Start of Text shown

Cheesy Spinach Pie
This is also know as spanokopita in Greek. My girlfriend found this is an old cook book she got from her mother. I thought it might make a good, gout friendly meal.
10 ounces of fresh spinach (about 6 cups)
6 ounces of feta cheese, crumbled (1 cup)
1 cup small-custard creamed cottage cheese
1 small onion, chopped (about 1/4 cup)
2 tablespoons chopped fresh parsley
2 teaspoons dried dill weed
1/2 teaspoon salt
3 eggs, beaten
1 tablespoon butter/margarine, softened
1 package (16 ounces) frozen phyllo sheets, thawed
1/2 up (1 stick) margarine, or butter, melted
- Wash spinach, drain, and chop. Cover and cook with just the water that clings to the leaves, about 3 minutes or until tender. Drain. Mix spinach, feta cheese, cottage cheese, onion, parsley, dill weed, and salt together. Stir into mixed eggs.
- Brush bottom and sides of rectangular baking dish, 11 x 7 x 1½ inches, with softened butter. Unfold phyllo sheets. remove 10 sheets. Cut crosswise in half. (Cover completely with a sheet of waxed paper, then a damp towel to prevent them from drying out. Wrap and refreeze remaining phyllo sheets for future use.) Gently separate 1 half sheet, place it in the baking dish. Fold the edges over to fit the bottom of the dish. Brush lightly with melted butter. Repeat 9 times.

End of Text shown

Complete the following:
1. Answer from the spinach pie recipe:
(a) How much feta cheese does the filling call for?
(b) How long is the spinach cooked?
(c) What are the dimensions of the baking dish?
2. Continue the spinach pie recipe from its last step.

Start of Listed entries

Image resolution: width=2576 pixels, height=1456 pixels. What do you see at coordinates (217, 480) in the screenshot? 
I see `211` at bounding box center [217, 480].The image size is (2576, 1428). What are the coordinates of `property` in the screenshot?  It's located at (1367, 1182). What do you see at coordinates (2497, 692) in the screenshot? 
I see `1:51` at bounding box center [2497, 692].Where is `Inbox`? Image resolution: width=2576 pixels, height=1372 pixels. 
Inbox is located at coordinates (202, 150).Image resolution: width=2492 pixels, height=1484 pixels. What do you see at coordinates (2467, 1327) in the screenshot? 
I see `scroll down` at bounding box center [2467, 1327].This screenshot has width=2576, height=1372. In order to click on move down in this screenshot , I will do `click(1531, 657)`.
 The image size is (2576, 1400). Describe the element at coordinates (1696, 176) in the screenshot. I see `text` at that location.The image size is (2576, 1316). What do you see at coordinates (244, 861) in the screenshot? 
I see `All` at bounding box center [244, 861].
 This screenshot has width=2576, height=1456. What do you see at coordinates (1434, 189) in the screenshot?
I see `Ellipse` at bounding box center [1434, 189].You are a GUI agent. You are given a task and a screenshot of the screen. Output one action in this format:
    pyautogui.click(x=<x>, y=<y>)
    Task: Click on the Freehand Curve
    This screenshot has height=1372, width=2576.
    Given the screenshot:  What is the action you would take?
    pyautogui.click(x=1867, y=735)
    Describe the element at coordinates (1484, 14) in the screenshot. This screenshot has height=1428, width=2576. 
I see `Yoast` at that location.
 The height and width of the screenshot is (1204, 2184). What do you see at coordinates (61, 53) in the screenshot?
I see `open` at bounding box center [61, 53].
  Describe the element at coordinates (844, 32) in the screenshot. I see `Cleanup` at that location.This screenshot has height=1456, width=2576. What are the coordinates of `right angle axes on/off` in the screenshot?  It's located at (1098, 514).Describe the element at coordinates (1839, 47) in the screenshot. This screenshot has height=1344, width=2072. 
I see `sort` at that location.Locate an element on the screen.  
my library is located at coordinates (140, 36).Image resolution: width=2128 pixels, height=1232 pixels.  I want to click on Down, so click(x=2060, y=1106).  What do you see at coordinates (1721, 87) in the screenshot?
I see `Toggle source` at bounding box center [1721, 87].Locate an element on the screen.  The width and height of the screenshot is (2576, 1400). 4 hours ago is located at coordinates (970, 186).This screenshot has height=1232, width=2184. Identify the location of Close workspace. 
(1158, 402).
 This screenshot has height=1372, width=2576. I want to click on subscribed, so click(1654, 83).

End of Listed entries

Results:
1.
(a) 6 ounces, crumbled (1 cup)
(b) About 3 minutes, or until tender
(c) 11 x 7 x 1½ inches

2.
- Heat oven to 350°. Spread spinach-egg mixture evenly over phyllo sheets. Layer remaining phyllo sheets over filling, spreading each sheet with butter and tucking in the sides around edged to cover the filling. Cut through the top layer of phyllo sheets with sharp knife into 6 squares. Bake uncovered about 35 minutes or until golden. Let stand 10 minutes. Cut through scored lines and serve!
Spinach is a vegetable rich in many nutrients. It provides folate to help form red blood cells and the genetic material in all of our cells. Spinach also contains iron for proper oxygen transfer and Vitamin A for vision, especially at night.